I’m saddened that it takes a death sentence to make us think about government-sponsored dying. But, as you might expect, the recent sentencing to death of the Cheshire home-invasion monster Joshua Komisarjevsky has prompted a spate of well-deserved hand-wringing over the paradox of a blue state engaging in culturally conservative behavior.
I was born and raised in red-state Texas and believe passionately in law and order, but I’ve long been opposed to the death penalty, not out of sympathy for the victim — who in all cases is a convicted murderer — but on libertarian grounds: How can people who say they believe in small government cheer the state as its grinding bureaucratic machinery systematically puts one of its own citizens to death?
And I am unmoved by capital-punishment opponents such as The Hartford Courant, which lamented in an editorial this morning that the death penalty isn’t administered fairly and that it winds up being more expensive than life-without-parole because of the extensive appeals process.

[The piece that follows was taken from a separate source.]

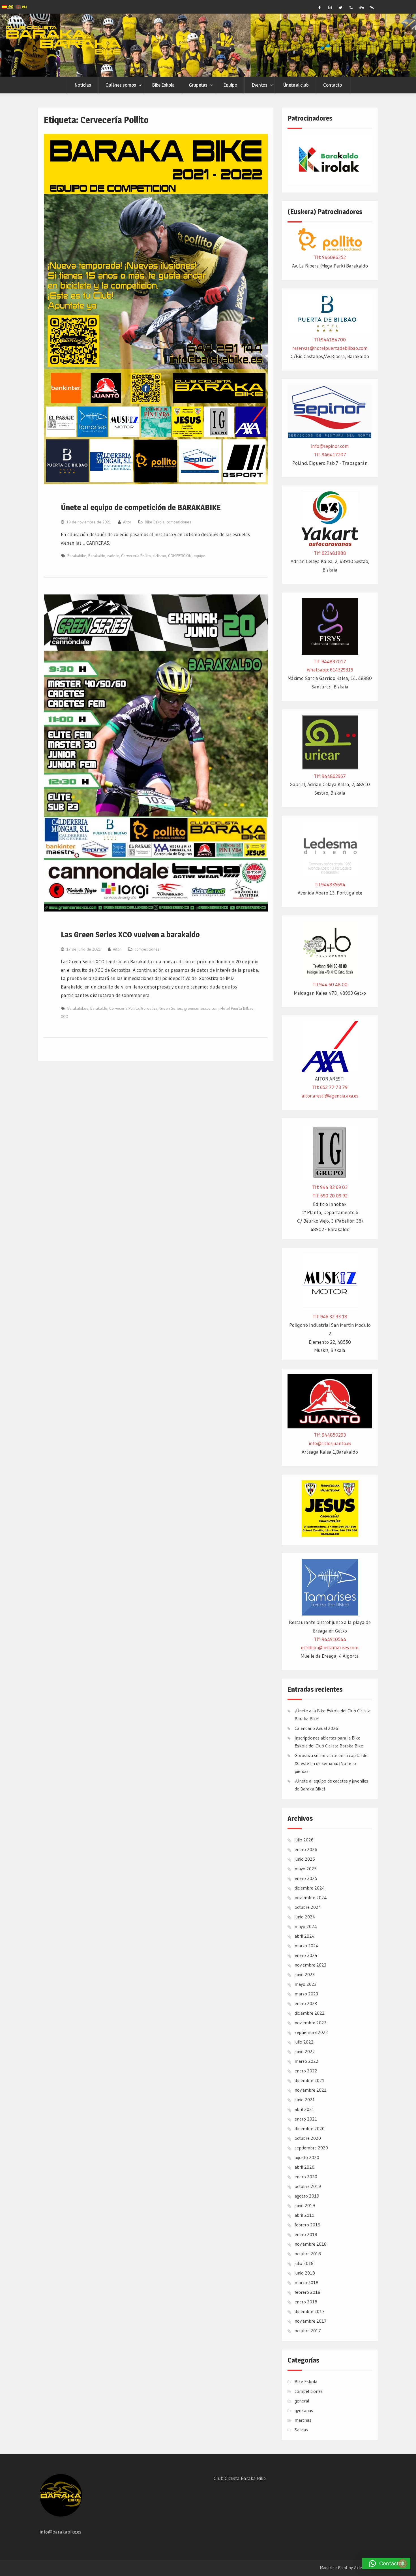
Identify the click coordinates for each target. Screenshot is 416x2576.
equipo (199, 555)
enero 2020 (306, 2176)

I’m not even swayed by the position, also trotted out by The Courant in that same editorial, that the motivation for capital punishment is more rooted in revenge that justice.
Like death penalty advocates, I find all those arguments largely irrelevant, but for an entirely different reason. For in capital punishment we are confronted by the barbaric specter of a government doctor administering a lethal injection to a convicted killer. And, in giving the state the sacred authority to do so, we are party to a behavior that is even more barbaric — and potentially more frightening — than that of the perpetrator.
Any state that allows the government to decide who lives and who dies has a lot of soul-searching to do. So let’s start at home, eh?